ERIKA JAMES, DEAN OF WHARTON SCHOOL OF THE UNIVERSITY OF PENNSYLVANIA
James also made history as the first female and first person of color to be appointed dean at the Wharton School of the University of Pennsylvania in 2020.
Since being appointed dean, James has been outspoken about her responsibility of increasing diversity.
“This is an awesome responsibility, not just in terms of the magnitude of the role of being the dean of the Wharton School, but so many eyes are watching me and you and people who are in these positions to really make a difference,” James said in an interview with ABC’s Good Morning. “So yes I personally feel that while my focus has to be primarily and predominantly in taking the country’s first, biggest, and best business school and making it even better that will only happen if we ensure we have the right talent in the right positions. And I believe that talent exists everywhere and comes in all colors and packages.”
“We often say there’s not a pipeline of diverse talent,” she sadds. “Well, there’s not a pipeline if you look in a very narrow set of places.
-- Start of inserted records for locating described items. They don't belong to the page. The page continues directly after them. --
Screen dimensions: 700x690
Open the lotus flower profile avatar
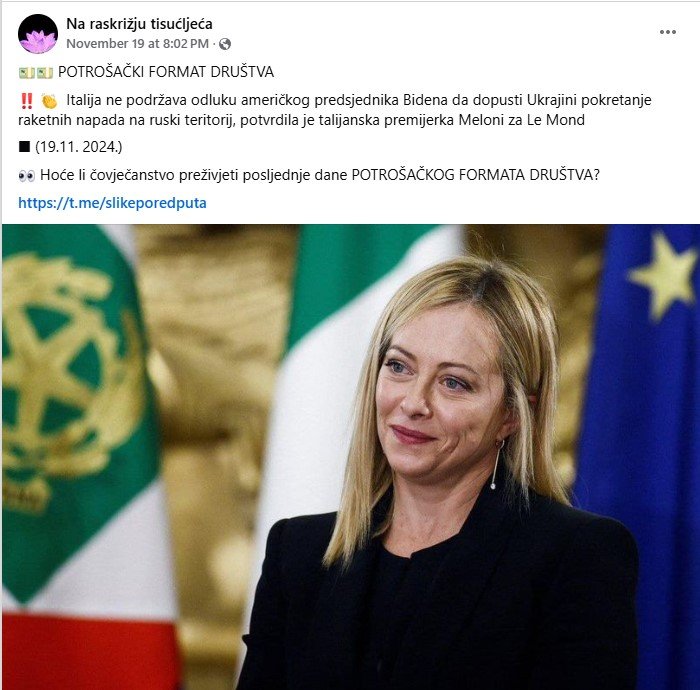(x=38, y=34)
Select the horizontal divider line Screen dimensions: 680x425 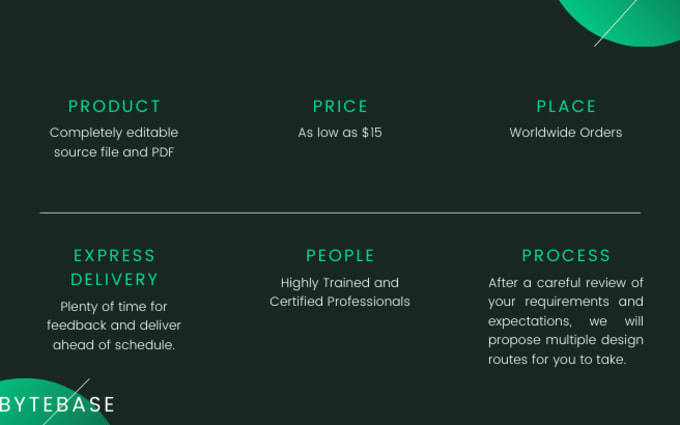point(340,213)
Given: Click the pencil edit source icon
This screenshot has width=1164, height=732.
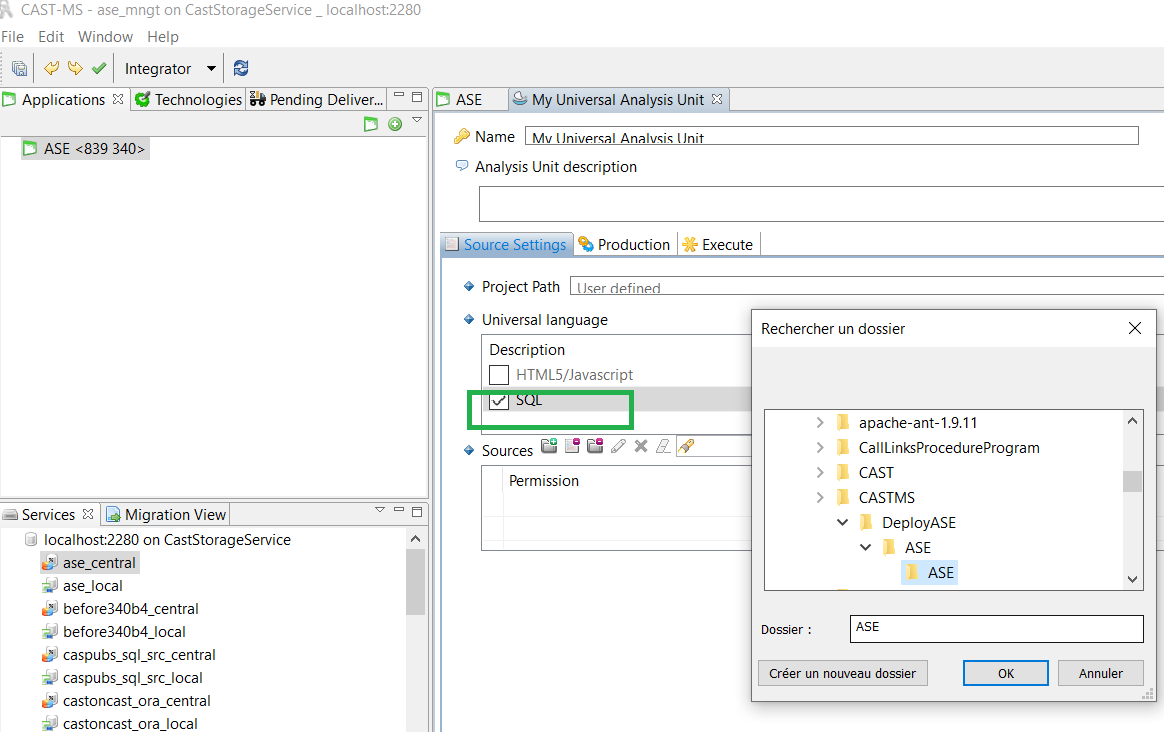Looking at the screenshot, I should [x=618, y=447].
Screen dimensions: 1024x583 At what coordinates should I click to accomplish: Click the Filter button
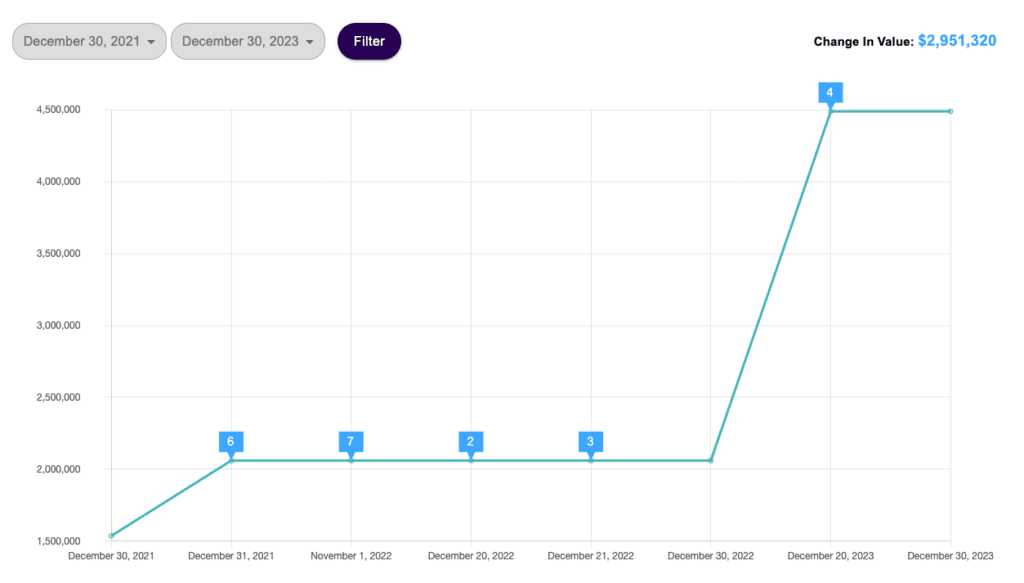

One of the things companies can do differently is to broaden where they go to identify exceptional talent that might be untapped.”
ANN E. HARRISON, DEAN OF BERKELEY HAAS SCHOOL OF BUSINESS
Originally a professor at Wharton, Harrison was appointed as the 15th Dean of the Haas School of Business at the University of California, Berkeley, and only the second woman to head the top-ranked business school.
As dean, Harrison has focused her priorities on three main initiatives: innovation, inclusion, and sustainability. She was influential in navigating the B-school through the COVID-19 pandemic—just a year after she joined as dean—and transitioned Haas to all remote teaching within 48 hours in March 2020.
“We had talked about virtual programming for years, and realized that we had the ability to implement it—if we put our will to it,” Harrison told P&Q. “For most faculty and staff, the summer of 2020 involved reimagining courses and implementing technology improvements to prepare for fall. The challenges of COVID-19 led us to invest in significant technology upgrades, new virtual classrooms, and faculty training for an improved remote experience.”